[Saved data entries]
━━━

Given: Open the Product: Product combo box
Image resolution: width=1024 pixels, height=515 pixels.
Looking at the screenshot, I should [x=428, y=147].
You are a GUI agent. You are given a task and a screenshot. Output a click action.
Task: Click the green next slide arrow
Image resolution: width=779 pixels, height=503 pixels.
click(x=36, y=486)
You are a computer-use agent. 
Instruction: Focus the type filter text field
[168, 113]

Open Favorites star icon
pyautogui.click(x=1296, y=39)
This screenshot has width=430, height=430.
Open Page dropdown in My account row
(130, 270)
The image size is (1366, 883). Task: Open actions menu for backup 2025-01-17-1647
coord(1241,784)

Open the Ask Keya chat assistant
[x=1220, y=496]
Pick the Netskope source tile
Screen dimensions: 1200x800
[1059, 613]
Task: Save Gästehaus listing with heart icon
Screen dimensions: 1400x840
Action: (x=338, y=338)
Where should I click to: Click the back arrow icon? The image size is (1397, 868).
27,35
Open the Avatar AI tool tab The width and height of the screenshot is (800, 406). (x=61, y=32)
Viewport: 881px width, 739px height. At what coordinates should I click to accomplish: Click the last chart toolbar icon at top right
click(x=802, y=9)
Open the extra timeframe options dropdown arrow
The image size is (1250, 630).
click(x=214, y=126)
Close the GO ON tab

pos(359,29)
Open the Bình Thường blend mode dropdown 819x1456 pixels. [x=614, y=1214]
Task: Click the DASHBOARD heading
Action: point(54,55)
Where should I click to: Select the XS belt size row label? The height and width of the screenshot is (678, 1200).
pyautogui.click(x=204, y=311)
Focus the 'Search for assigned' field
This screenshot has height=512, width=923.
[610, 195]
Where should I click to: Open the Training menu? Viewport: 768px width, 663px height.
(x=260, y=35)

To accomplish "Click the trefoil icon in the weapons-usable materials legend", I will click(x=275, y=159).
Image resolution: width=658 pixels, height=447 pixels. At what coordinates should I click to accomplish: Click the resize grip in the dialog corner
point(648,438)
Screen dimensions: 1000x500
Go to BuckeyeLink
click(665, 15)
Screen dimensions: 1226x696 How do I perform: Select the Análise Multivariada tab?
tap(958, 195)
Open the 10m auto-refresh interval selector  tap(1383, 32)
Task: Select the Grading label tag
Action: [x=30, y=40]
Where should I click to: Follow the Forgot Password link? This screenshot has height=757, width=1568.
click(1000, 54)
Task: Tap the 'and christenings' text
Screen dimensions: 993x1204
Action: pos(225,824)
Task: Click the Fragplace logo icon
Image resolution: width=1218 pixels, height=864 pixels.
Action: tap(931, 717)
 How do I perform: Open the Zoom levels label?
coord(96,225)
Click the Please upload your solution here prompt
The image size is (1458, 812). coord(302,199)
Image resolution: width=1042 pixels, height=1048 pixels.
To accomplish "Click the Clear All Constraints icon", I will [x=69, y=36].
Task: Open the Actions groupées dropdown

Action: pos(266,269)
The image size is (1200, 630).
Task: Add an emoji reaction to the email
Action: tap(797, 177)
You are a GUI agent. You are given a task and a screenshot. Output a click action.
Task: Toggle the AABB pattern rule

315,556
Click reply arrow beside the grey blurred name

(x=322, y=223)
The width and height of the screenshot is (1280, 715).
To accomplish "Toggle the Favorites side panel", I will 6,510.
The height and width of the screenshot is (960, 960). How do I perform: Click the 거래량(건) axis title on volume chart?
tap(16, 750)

━━━

Make an exact copy of the records.

Given: Open the Product: Product combo box
Image resolution: width=1024 pixels, height=515 pixels.
Looking at the screenshot, I should [x=428, y=147].
You are a GUI agent. You are given a task and a screenshot. Output a click action.
Task: Click the green next slide arrow
Image resolution: width=779 pixels, height=503 pixels.
click(x=36, y=486)
You are a computer-use agent. 
Instruction: Focus the type filter text field
[168, 113]

Open Favorites star icon
pyautogui.click(x=1296, y=39)
This screenshot has width=430, height=430.
Open Page dropdown in My account row
(130, 270)
The image size is (1366, 883). Task: Open actions menu for backup 2025-01-17-1647
coord(1241,784)

Open the Ask Keya chat assistant
[x=1220, y=496]
Pick the Netskope source tile
Screen dimensions: 1200x800
[1059, 613]
Task: Save Gästehaus listing with heart icon
Screen dimensions: 1400x840
Action: (x=338, y=338)
Where should I click to: Click the back arrow icon? The image size is (1397, 868).
27,35
Open the Avatar AI tool tab The width and height of the screenshot is (800, 406). (x=61, y=32)
Viewport: 881px width, 739px height. At what coordinates should I click to accomplish: Click the last chart toolbar icon at top right
click(x=802, y=9)
Open the extra timeframe options dropdown arrow
The image size is (1250, 630).
click(x=214, y=126)
Close the GO ON tab

pos(359,29)
Open the Bình Thường blend mode dropdown 819x1456 pixels. [x=614, y=1214]
Task: Click the DASHBOARD heading
Action: point(54,55)
Where should I click to: Select the XS belt size row label? The height and width of the screenshot is (678, 1200).
pyautogui.click(x=204, y=311)
Focus the 'Search for assigned' field
This screenshot has height=512, width=923.
[610, 195]
Where should I click to: Open the Training menu? Viewport: 768px width, 663px height.
(x=260, y=35)

To accomplish "Click the trefoil icon in the weapons-usable materials legend", I will click(x=275, y=159).
Image resolution: width=658 pixels, height=447 pixels. At what coordinates should I click to accomplish: Click the resize grip in the dialog corner
point(648,438)
Screen dimensions: 1000x500
Go to BuckeyeLink
click(665, 15)
Screen dimensions: 1226x696 How do I perform: Select the Análise Multivariada tab?
tap(958, 195)
Open the 10m auto-refresh interval selector  tap(1383, 32)
Task: Select the Grading label tag
Action: [x=30, y=40]
Where should I click to: Follow the Forgot Password link? This screenshot has height=757, width=1568.
click(1000, 54)
Task: Tap the 'and christenings' text
Screen dimensions: 993x1204
Action: pos(225,824)
Task: Click the Fragplace logo icon
Image resolution: width=1218 pixels, height=864 pixels.
Action: tap(931, 717)
 How do I perform: Open the Zoom levels label?
coord(96,225)
Click the Please upload your solution here prompt
The image size is (1458, 812). coord(302,199)
Image resolution: width=1042 pixels, height=1048 pixels.
To accomplish "Click the Clear All Constraints icon", I will [x=69, y=36].
Task: Open the Actions groupées dropdown

Action: pos(266,269)
The image size is (1200, 630).
Task: Add an emoji reaction to the email
Action: tap(797, 177)
You are a GUI agent. You are given a task and a screenshot. Output a click action.
Task: Toggle the AABB pattern rule

315,556
Click reply arrow beside the grey blurred name

(x=322, y=223)
The width and height of the screenshot is (1280, 715).
To accomplish "Toggle the Favorites side panel", I will 6,510.
The height and width of the screenshot is (960, 960). How do I perform: Click the 거래량(건) axis title on volume chart?
tap(16, 750)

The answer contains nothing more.